| TASK REQUIREMENTS |
Extract every line of the listing below that contains the word "Where".

Entries for locating words and elements:
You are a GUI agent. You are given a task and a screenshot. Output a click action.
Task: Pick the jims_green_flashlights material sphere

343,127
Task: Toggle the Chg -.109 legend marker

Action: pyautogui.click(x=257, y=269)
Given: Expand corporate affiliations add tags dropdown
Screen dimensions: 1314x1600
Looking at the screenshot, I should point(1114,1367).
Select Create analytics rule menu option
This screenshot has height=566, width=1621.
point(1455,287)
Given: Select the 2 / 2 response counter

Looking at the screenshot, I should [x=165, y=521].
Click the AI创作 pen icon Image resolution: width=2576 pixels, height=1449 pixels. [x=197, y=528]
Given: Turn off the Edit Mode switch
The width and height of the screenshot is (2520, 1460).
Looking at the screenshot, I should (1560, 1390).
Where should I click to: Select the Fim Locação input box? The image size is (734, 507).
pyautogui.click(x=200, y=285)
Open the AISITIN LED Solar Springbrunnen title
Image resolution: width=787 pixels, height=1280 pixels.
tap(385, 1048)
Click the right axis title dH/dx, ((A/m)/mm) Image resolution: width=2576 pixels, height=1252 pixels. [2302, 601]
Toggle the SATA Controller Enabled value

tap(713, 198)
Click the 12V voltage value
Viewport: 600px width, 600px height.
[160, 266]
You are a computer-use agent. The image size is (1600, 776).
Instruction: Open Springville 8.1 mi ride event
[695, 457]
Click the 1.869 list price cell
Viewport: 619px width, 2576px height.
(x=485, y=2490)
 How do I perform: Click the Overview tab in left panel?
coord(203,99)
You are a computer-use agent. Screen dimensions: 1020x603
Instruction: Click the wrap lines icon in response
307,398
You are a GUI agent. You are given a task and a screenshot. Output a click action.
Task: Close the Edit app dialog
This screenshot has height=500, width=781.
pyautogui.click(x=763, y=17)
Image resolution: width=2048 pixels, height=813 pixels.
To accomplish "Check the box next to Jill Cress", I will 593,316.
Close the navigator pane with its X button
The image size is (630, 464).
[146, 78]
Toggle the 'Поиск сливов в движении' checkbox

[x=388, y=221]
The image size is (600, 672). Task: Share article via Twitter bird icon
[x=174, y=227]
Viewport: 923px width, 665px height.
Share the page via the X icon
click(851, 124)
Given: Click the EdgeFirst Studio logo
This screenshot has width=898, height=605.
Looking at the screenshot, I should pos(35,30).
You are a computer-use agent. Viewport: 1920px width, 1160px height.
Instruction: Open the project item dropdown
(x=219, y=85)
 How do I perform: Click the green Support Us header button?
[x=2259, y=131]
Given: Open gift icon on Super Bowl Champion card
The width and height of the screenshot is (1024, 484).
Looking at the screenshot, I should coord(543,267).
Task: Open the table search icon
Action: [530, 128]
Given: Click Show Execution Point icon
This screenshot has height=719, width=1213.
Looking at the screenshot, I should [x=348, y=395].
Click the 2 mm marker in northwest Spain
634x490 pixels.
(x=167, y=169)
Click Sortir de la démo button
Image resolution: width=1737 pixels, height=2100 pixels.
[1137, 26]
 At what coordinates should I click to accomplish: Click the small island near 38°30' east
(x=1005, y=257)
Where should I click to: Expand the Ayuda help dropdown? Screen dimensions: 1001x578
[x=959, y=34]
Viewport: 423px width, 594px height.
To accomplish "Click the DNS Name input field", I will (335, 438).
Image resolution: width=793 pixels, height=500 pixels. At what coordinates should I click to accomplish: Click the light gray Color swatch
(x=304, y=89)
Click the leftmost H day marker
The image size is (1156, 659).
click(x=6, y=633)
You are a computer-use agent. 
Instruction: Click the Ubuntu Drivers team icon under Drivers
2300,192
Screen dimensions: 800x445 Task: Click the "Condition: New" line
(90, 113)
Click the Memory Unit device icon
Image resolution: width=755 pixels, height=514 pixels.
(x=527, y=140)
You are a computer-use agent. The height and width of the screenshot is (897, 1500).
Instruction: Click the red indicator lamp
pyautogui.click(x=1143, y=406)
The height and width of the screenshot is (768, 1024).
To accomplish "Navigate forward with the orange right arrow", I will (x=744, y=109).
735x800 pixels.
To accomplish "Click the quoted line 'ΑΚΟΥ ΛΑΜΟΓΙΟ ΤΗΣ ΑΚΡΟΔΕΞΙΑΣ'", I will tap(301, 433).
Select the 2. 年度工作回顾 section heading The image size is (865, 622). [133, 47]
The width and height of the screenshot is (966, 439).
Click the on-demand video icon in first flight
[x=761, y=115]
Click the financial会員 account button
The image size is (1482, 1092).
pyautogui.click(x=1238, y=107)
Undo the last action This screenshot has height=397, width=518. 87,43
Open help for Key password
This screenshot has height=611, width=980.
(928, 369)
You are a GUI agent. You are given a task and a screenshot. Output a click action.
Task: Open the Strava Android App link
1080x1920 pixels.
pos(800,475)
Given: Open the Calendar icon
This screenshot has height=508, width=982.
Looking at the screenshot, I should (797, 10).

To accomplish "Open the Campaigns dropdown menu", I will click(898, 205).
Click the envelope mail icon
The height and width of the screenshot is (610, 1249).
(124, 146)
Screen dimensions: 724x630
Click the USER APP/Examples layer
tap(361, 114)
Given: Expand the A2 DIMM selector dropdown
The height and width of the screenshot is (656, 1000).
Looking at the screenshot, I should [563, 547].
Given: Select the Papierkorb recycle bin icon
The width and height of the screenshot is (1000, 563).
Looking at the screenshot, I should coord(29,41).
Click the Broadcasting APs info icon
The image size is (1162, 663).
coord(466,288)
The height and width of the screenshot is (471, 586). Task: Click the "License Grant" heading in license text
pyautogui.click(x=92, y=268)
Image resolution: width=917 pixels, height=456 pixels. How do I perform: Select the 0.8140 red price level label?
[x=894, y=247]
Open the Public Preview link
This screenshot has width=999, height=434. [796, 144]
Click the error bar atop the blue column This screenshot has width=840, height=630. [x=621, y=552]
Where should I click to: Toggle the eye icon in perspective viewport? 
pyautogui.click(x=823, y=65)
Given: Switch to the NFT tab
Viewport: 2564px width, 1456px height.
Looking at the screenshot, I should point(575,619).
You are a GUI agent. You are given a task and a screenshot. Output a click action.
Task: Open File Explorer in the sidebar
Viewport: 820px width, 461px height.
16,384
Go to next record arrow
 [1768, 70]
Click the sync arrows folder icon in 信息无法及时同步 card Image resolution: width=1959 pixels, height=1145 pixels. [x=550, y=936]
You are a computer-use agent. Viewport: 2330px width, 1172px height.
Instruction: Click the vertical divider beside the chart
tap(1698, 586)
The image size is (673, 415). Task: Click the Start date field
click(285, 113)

| OUTPUT OF THE EXERCISE |
Where should I click to: Select the Fim Locação input box? The image size is (734, 507).
Where should I click to: Expand the Ayuda help dropdown? Screen dimensions: 1001x578
Where should I click to: Toggle the eye icon in perspective viewport? 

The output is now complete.